As empresas de aplicativo também têm sua parcela de responsabilidade. Quando a Uber chegou ao Brasil em 2015, oferecia treinamento aos motoristas, especialmente na categoria Uber Black. Na época, os motoristas precisavam ser convidados e passar por um processo rigoroso de cadastro. Além disso, apenas passageiros que pagavam com cartão de crédito podiam utilizar o serviço, tornando a experiência mais exclusiva.
Com o crescimento do setor, outras plataformas surgiram, como 99 e Cabify, e a opção de pagamento em dinheiro foi introduzida. Foi nesse período, entre o final de 2016 e 2017, que ocorreu a primeira morte de um motorista de aplicativo após o início dos pagamentos em dinheiro. A partir daí, as exigências para ser motorista ou passageiro foram reduzidas drasticamente: os treinamentos deixaram de ser oferecidos, qualquer pessoa podia se cadastrar como motorista e os passageiros não passavam por nenhuma triagem. Isso impactou diretamente na qualidade do serviço, piorando tanto o atendimento dos motoristas quanto o comportamento dos passageiros.
O serviço se popularizou, trazendo consigo uma série de problemas. Enquanto isso, a Uber continua aumentando seus lucros, batendo recordes de faturamento, mas sem demonstrar preocupação com os conflitos que ocorrem dentro dos carros. Quando um motorista age de forma inadequada, ele é bloqueado da plataforma. Se um passageiro agride um motorista, também é banido. Mas isso não resolve o problema: o passageiro pode simplesmente migrar para outro aplicativo, e muitos motoristas bloqueados acabam trabalhando de forma clandestina, utilizando contas falsas. A Uber e as demais empresas do setor permanecem inertes diante dessa realidade.

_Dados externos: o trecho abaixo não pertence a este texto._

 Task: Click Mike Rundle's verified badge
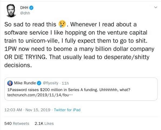tap(39, 83)
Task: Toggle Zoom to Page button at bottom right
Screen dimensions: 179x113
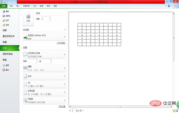Action: click(x=177, y=111)
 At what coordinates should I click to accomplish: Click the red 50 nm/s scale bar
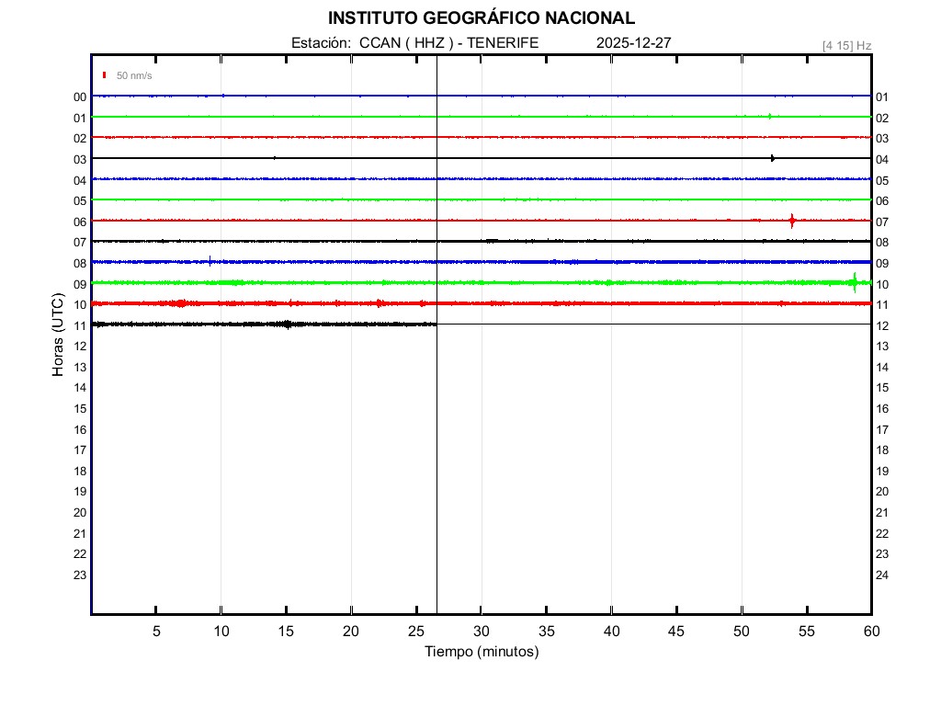click(x=105, y=74)
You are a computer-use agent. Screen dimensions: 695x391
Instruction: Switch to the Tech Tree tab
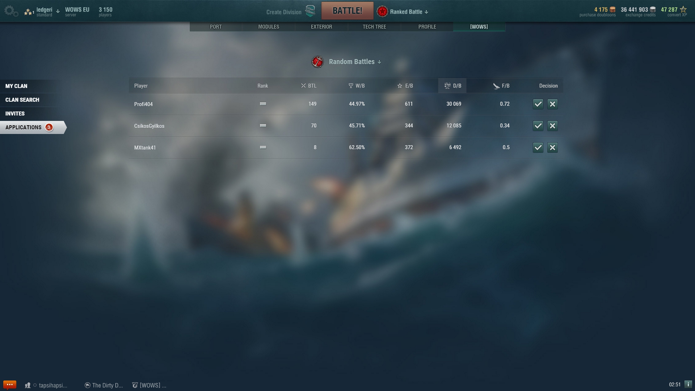point(374,27)
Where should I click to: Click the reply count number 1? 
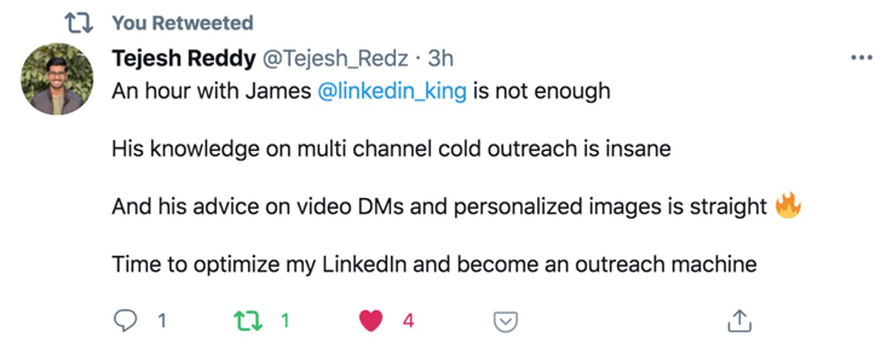point(162,321)
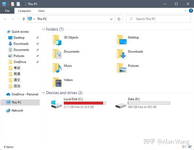Open the File menu
194x150 pixels.
7,11
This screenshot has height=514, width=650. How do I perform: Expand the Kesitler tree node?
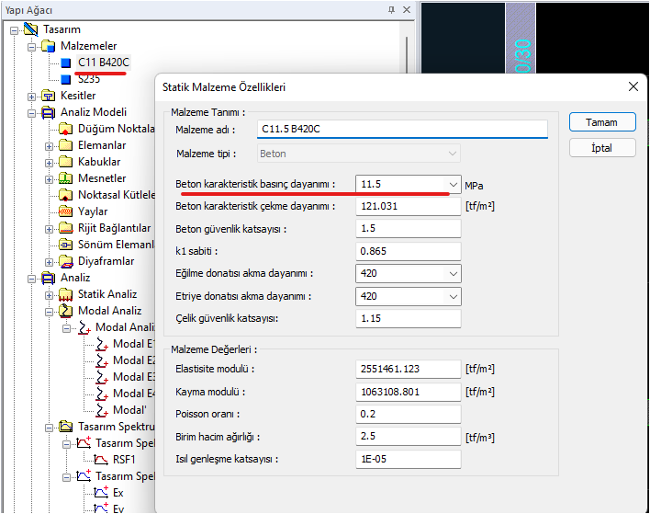32,96
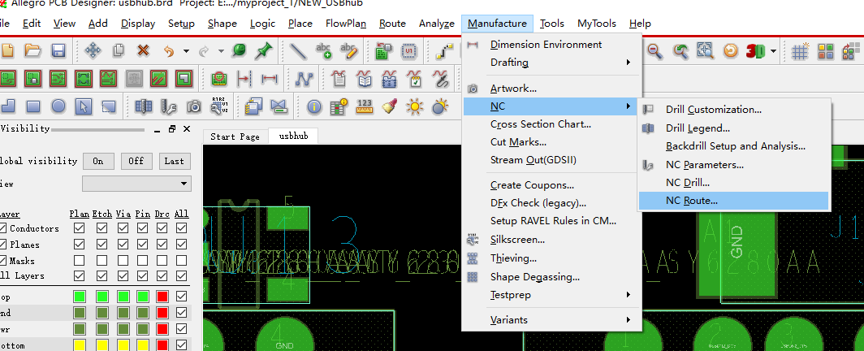Select the Move tool icon
The width and height of the screenshot is (864, 351).
(x=93, y=51)
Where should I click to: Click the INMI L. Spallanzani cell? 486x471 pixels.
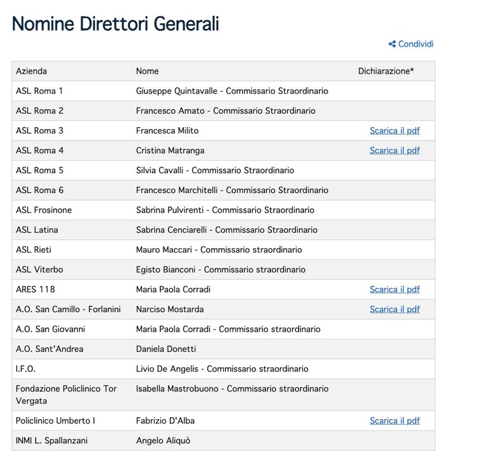72,441
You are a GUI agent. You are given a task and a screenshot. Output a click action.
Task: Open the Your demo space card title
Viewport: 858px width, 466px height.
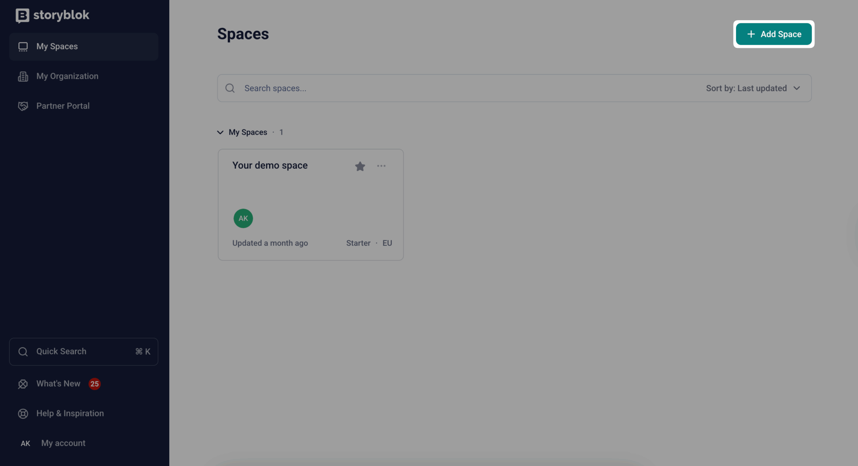(270, 166)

É preciso tratar esse problema com seriedade. A situação chegou ao limite e exige mudanças urgentes. Pequenas ações poderiam fazer uma grande diferença. Se motoristas e passageiros se respeitassem mais, se as empresas voltassem a oferecer treinamentos, tanto presenciais quanto online, e deixassem claro que o motorista não é funcionário do passageiro, o serviço poderia melhorar significativamente. Além disso, uma melhor remuneração para os motoristas contribuiria para um atendimento mais profissional e de qualidade. Quando um motorista é valorizado, ele tende a prestar um serviço melhor, e o passageiro, por sua vez, tem uma experiência mais satisfatória.

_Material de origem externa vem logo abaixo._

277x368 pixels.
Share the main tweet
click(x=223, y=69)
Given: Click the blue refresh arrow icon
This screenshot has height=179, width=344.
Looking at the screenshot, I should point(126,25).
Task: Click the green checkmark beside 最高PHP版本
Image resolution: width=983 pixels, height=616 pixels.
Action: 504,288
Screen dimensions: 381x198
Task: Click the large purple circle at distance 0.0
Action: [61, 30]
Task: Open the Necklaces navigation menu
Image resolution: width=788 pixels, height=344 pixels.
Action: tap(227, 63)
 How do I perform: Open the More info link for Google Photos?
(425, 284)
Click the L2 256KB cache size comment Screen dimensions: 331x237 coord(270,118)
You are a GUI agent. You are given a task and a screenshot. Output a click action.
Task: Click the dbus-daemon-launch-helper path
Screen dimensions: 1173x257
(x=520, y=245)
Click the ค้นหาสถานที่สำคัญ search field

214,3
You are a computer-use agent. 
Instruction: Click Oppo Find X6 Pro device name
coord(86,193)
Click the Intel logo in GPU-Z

É claro que o fator humano influencia e sempre haverá pessoas despreparadas para lidar com o público. No entanto, buscar o profissionalismo é essencial. Empresas como Uber e 99 parecem querer manter o serviço no status de “renda extra”, evitando regulamentações e regras mais rígidas. Mas, sem profissionalismo e sem diretrizes bem estabelecidas, o resultado é o caos que estamos vendo hoje.